C'est un défi de taille que le ministère de la Santé lance aux fumeurs : arrêter la cigarette pendant 30 jours. L'opération "Moi(s) sans tabac" démarre en effet ce 1er novembre. Pour aider ceux qui se sentent prêts, le gouvernement a par ailleurs fait passer à 150 euros le "forfait annuel", un dispositif de remboursement des substituts nicotiniques ouvert à tous via le site tabac-info-service.fr. Reste une question : est-ce vraiment pertinent d'inviter les consommateurs de tabac à un arrêt aussi brutal ? Ne risquent-ils pas de reprendre au bout d'un mois ? Ne vaut-il pas mieux en passer par un arrêt plus progressif ?

" Un arrêt graduel conseillé pour les plus dépendants "

En janvier 2015, une étude réalisée par des chercheurs de l'université de Copenhague, parue dans le Journal of Cerebral Blood Flow and Metabolism, incitait plutôt à choisir la manière douce. Leur constat : après 12 heures sans tabac, l'oxygénation et l'afflux sanguin dans le cerveau des 12 fumeurs participants à l'étude chutaient en moyenne de 17%. "Les mêmes symptômes sont observés chez les patients atteints de démence !", commentait le professeur Albert Gjedde, chercheur en neurosciences à l'université de Copenhague et auteur de l'étude.

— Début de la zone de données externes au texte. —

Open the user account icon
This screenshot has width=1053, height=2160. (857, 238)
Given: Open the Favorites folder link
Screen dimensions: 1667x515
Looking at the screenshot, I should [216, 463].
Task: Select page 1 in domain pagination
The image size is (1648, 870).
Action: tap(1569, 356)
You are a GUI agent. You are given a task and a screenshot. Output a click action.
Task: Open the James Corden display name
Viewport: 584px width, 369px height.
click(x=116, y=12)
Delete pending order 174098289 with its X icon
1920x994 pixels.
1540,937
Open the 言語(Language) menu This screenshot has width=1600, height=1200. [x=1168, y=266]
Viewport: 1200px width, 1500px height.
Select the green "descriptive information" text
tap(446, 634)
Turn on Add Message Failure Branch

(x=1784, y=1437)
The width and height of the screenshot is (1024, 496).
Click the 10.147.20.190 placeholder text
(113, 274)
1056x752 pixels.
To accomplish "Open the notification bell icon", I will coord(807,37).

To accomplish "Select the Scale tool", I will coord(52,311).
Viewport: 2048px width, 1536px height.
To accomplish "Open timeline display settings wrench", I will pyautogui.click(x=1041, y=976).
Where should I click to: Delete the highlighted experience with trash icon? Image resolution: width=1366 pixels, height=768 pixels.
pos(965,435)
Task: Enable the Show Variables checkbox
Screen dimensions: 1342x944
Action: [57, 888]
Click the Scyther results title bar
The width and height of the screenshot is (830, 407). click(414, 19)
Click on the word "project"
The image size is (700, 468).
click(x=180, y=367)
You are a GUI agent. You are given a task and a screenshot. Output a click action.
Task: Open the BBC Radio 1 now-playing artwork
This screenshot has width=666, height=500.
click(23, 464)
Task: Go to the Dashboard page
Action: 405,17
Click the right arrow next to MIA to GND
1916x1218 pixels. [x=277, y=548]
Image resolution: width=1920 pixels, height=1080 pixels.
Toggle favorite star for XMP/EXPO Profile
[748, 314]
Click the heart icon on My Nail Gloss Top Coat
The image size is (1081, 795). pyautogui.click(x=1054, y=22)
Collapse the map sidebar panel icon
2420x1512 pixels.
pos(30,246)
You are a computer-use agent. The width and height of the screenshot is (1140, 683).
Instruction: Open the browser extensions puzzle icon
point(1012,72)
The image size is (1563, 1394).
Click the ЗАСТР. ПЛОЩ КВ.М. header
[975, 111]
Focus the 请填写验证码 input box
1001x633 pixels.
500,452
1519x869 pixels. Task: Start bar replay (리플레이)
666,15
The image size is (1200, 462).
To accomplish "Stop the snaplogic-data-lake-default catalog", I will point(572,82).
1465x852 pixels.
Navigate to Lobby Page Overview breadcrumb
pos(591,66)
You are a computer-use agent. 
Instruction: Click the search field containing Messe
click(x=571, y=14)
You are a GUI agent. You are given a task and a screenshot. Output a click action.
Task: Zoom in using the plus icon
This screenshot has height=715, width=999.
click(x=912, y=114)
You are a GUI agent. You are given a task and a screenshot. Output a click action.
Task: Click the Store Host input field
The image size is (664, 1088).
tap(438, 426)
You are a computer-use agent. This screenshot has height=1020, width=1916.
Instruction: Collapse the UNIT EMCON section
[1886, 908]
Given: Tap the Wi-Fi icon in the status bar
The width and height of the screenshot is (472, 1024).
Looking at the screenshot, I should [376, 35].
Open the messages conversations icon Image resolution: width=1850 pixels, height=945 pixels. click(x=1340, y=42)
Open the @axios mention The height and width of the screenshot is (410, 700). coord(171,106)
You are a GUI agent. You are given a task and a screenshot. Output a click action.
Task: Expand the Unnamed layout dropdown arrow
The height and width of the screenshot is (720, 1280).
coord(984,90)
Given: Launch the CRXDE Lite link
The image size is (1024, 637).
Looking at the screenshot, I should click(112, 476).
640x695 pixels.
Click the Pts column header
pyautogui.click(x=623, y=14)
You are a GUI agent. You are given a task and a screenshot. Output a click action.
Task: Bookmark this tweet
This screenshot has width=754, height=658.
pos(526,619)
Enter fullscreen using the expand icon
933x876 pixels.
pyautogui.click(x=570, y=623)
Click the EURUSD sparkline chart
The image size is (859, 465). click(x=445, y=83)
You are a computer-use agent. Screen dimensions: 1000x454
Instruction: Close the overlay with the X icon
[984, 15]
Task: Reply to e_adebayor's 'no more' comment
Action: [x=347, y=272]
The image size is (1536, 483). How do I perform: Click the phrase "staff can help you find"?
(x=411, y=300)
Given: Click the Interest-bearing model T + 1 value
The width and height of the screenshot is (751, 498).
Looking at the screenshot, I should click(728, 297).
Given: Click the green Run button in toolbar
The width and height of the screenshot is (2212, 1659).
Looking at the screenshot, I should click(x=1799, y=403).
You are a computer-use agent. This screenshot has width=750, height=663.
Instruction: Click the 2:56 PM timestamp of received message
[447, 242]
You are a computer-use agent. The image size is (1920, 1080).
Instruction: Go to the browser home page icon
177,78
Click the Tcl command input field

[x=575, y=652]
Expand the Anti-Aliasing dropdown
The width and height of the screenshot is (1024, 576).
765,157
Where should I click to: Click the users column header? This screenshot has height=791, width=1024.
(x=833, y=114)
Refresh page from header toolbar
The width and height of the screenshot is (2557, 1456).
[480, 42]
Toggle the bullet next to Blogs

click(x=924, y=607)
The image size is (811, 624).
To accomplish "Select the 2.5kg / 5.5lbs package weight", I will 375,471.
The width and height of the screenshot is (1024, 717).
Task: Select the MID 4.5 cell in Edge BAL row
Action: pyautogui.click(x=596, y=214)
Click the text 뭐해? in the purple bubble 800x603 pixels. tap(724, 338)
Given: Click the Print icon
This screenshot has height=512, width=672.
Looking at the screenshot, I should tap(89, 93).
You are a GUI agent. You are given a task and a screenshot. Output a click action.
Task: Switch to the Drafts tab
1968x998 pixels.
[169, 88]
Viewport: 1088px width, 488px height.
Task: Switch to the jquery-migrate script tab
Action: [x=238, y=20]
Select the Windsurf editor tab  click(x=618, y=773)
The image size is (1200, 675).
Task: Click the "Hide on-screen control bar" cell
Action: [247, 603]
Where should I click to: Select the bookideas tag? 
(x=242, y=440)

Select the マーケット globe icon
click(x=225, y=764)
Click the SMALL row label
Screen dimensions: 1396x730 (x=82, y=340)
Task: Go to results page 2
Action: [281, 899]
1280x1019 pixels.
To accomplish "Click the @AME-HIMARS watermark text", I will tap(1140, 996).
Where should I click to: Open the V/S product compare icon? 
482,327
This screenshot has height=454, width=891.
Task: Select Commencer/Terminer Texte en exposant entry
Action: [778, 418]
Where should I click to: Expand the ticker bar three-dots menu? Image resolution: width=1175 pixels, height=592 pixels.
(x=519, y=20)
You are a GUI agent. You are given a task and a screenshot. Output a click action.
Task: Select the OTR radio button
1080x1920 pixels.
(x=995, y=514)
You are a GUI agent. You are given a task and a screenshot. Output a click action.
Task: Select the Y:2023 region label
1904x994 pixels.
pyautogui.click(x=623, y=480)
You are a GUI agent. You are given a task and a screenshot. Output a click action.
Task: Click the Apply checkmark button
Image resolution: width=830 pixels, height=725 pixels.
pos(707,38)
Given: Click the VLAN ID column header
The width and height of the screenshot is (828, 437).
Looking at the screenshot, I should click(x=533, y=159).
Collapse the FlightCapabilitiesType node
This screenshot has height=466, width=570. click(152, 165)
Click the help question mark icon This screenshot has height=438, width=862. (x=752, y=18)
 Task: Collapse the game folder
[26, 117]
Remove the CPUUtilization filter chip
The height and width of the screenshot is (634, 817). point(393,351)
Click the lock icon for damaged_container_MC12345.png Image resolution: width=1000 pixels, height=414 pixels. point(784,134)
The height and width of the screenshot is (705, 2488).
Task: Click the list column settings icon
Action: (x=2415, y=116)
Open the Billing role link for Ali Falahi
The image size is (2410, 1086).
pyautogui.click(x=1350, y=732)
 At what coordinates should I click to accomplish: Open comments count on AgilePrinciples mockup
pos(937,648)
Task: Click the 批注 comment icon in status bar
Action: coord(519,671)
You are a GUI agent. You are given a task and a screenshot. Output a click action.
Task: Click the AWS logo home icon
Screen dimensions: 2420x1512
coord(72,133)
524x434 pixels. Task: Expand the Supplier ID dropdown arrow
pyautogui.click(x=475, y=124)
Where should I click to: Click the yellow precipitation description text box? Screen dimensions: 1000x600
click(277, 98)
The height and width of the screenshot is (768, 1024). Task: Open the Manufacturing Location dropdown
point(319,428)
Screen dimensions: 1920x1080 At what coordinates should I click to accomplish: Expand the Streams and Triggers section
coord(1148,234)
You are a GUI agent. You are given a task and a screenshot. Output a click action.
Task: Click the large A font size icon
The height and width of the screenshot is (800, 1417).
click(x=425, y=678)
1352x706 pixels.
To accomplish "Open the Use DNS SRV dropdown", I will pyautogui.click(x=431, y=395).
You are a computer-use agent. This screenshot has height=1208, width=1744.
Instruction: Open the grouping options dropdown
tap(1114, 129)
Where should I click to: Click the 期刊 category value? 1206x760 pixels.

"Contrairement à ce que l'on pensait, ce n'est pas pour retrouver un effet de bien-être provoqué par la cigarette que les fumeurs retombent dans leur addiction, mais simplement parce que les symptômes de manque sont insupportables", détaillait le scientifique. Et de conclure : "Ces nouveaux résultats suggèrent qu'il serait plus efficace d'arrêter la cigarette de façon graduelle pour contrer les symptômes de manque".

"Un arrêt graduel avec substituts nicotiniques ou cigarettes electroniques est généralement conseillé pour les gens très dépendants", confirmait Jacques Le Houezec, conseiller en Santé publique et dépendance tabagique et membre de l'équipe de recherche Addictologie de l'INSERM, interrogé sur l'étude dans Le Figaro. Qui nuançait, toutefois : "Les techniques à adopter pour l'arrêt du tabac se font au cas par cas. Pour certaines personnes, il est plus facile d'arrêter du jour au lendemain".

" C'est vous qui décidez de la hauteur de la marche "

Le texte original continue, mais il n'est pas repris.